**What is needed:**
Output exactly, and only, the lines below from the one with "Click the G2 result 95143" down to the one with "You are a computer-use". Include both end lines and no pictures.
======== Source information
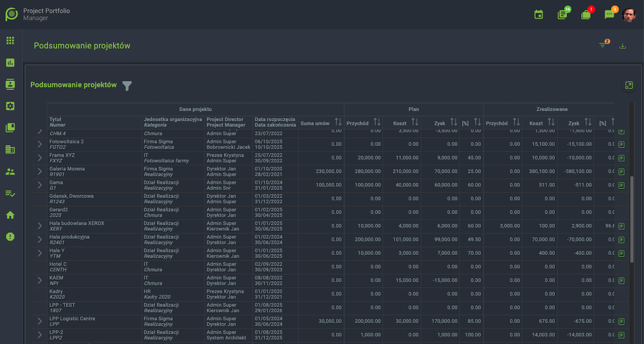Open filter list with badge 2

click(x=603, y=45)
================
======== Source information
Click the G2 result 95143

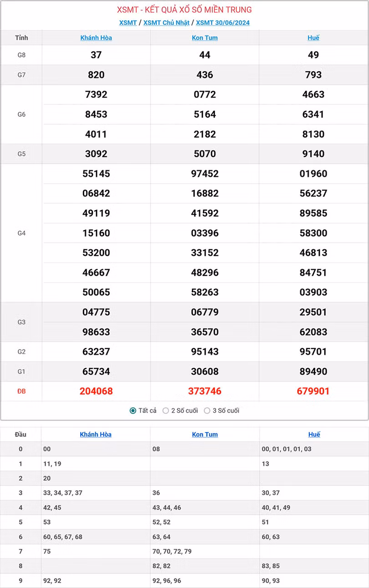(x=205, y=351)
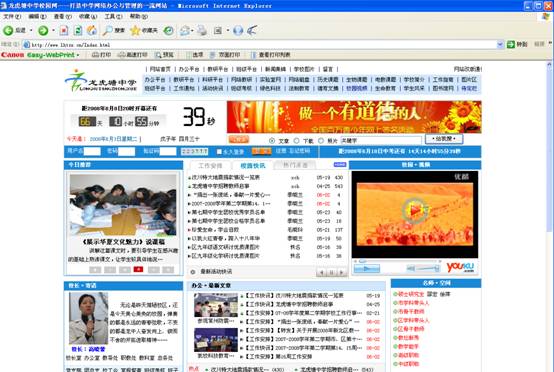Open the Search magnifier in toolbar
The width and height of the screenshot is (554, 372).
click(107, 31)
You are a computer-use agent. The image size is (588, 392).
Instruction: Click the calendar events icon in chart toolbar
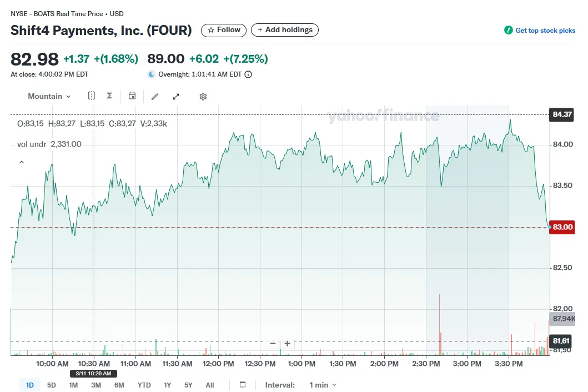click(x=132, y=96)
================
**Exercise output:**
Click the G2 result 95143

(x=205, y=351)
Open the Search magnifier in toolbar
The width and height of the screenshot is (554, 372).
click(107, 31)
You are a computer-use agent. The image size is (588, 392).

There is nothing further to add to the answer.